Because the ranking code is part of the open application running in your browser, it is not a black box. There is no hidden algorithm tuned to favour advertisers, because there are no advertisers. What ranks first is simply what the scoring judges most relevant to your words.
Filling the gaps: live discovery
A brand-new user with an empty index would otherwise see nothing, so Wribble also queries a handful of free, openly accessible public sources at search time — an open encyclopedia, a global news archive, a community link archive, and a developer question archive. These return results instantly and are simultaneously fed into your crawler, so each search permanently broadens your own index around the things you care about. Over time, more and more of your results come from your own growing index rather than these live sources.

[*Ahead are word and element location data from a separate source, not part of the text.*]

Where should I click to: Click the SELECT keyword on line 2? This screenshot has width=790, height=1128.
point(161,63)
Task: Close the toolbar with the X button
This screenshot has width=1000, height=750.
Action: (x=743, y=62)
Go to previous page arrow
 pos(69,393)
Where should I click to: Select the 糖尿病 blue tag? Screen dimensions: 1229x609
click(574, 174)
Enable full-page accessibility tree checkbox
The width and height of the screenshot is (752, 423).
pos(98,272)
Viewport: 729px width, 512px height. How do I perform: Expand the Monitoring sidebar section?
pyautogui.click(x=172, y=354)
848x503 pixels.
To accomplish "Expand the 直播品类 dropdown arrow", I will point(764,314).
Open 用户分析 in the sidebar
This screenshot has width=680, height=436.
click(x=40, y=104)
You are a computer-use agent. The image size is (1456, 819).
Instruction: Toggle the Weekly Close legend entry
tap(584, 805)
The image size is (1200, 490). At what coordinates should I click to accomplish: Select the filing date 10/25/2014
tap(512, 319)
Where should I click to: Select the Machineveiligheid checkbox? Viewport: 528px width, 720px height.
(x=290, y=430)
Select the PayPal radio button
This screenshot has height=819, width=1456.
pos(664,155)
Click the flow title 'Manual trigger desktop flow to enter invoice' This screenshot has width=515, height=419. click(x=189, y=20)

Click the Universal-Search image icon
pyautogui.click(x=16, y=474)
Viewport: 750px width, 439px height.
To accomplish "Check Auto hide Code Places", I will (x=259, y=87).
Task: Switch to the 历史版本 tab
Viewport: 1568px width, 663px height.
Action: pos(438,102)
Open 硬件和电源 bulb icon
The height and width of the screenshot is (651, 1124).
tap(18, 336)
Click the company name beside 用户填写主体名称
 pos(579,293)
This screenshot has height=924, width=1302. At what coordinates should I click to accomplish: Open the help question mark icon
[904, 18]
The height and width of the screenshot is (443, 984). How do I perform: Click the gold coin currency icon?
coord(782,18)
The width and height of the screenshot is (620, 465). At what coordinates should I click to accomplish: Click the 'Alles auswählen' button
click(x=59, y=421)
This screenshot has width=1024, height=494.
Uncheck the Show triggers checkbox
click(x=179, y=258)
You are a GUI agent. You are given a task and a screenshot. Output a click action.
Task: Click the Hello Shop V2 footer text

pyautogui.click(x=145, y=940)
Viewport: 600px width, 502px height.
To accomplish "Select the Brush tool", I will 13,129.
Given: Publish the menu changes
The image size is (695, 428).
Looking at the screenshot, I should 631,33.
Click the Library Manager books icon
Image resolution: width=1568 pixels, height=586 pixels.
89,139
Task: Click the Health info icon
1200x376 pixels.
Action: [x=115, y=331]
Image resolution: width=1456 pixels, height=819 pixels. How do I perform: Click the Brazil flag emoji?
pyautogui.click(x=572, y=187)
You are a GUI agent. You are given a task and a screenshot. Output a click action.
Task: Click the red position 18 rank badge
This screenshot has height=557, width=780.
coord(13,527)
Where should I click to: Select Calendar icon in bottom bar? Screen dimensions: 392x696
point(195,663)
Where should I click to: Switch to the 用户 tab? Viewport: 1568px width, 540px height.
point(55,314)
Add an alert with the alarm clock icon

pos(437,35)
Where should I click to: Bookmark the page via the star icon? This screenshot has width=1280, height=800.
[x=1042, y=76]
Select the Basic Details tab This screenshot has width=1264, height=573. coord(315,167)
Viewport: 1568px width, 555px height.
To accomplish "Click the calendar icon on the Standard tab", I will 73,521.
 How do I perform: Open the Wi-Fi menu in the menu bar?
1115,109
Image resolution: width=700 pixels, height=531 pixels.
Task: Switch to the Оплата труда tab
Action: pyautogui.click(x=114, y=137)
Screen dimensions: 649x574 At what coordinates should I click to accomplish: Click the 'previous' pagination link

Why nothing reaches our servers
The strongest privacy claim Wribble makes is also the simplest to verify: during a search, zero bytes of your query travel to wribble.com. You can confirm this yourself by opening your browser's developer tools and watching the network activity while you search. The reason is structural, not a promise — the search happens entirely in JavaScript on your device, against your local index and your peer connections. We could not log your searches even if we wanted to, because they never arrive at any computer we control. There are no accounts, no tracking cookies, and no analytics. This is a different kind of privacy from "we promise not to look" — it is privacy by architecture, where looking is simply not possible.
The honest limitations
Decentralisation buys privacy and independence, but it does not magically match the raw scale of a company that has spent decades and billions indexing the entire web. A browser-built index is smaller, and some pages cannot be crawled directly from a browser because of technical restrictions. Wribble is not trying to pretend otherwise. What it offers instead is a genuinely different deal: a search engine that is private by design, owned by the people who use it, free of advertising and tracking, and impossible for any single party to control or shut down. For the topics you and your peers care about, it becomes good quickly — and it keeps getting better every time someone searches.